Task brief: Starting with the line that contains "Given: Save the workbook with the save icon" and going on through the line that contains "click(x=92, y=45)", give those lines again with "workbook" changed to "spreadsheet" and nothing else altered.

Records for the exercise:

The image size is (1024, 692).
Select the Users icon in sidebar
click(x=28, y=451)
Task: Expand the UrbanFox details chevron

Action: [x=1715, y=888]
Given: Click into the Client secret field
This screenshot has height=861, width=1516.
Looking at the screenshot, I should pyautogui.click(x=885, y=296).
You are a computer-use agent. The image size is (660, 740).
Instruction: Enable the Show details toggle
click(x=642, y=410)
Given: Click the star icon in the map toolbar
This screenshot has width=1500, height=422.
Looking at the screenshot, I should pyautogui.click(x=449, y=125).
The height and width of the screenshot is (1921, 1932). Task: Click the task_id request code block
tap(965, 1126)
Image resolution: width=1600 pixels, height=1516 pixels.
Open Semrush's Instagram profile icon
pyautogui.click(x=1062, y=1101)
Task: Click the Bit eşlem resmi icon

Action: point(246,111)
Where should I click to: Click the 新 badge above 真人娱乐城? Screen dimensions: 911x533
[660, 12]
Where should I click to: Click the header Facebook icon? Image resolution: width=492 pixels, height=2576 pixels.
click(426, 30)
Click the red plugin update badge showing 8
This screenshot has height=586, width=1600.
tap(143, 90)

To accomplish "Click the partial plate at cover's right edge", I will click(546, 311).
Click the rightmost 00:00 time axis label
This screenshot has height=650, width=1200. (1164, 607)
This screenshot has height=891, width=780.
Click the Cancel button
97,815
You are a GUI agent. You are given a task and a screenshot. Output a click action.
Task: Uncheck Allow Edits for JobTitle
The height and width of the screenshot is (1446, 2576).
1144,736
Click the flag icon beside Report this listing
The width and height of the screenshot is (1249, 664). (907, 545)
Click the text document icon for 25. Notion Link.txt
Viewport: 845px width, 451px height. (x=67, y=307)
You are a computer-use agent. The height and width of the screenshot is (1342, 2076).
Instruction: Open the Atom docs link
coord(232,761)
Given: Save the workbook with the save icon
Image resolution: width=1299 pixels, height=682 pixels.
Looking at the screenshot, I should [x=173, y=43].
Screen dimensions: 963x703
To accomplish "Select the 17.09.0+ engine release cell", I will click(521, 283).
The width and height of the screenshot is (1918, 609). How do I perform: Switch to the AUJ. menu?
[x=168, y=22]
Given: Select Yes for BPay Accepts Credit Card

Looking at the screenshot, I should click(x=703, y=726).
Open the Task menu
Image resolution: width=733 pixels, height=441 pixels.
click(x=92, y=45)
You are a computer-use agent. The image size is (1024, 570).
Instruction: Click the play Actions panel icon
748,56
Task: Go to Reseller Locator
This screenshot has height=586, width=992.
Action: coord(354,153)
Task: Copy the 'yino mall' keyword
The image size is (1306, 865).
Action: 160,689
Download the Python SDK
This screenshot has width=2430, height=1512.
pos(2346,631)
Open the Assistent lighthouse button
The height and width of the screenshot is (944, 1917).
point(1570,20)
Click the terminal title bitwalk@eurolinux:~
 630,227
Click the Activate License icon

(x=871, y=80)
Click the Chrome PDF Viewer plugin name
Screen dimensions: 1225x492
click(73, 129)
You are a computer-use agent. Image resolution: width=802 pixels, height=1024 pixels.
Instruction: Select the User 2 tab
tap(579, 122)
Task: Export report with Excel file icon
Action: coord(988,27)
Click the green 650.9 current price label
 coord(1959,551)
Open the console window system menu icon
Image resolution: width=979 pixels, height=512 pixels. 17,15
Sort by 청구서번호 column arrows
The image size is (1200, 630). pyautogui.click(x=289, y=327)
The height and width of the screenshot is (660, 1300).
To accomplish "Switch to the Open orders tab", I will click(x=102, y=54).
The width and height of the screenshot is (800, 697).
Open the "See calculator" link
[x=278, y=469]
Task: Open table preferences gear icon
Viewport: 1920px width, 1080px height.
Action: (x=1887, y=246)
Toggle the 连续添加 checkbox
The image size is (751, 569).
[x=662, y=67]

Correct answer:
Given: Save the spreadsheet with the save icon
Image resolution: width=1299 pixels, height=682 pixels.
Looking at the screenshot, I should [x=173, y=43].
Screen dimensions: 963x703
To accomplish "Select the 17.09.0+ engine release cell", I will click(521, 283).
The width and height of the screenshot is (1918, 609). How do I perform: Switch to the AUJ. menu?
[x=168, y=22]
Given: Select Yes for BPay Accepts Credit Card

Looking at the screenshot, I should click(x=703, y=726).
Open the Task menu
Image resolution: width=733 pixels, height=441 pixels.
click(x=92, y=45)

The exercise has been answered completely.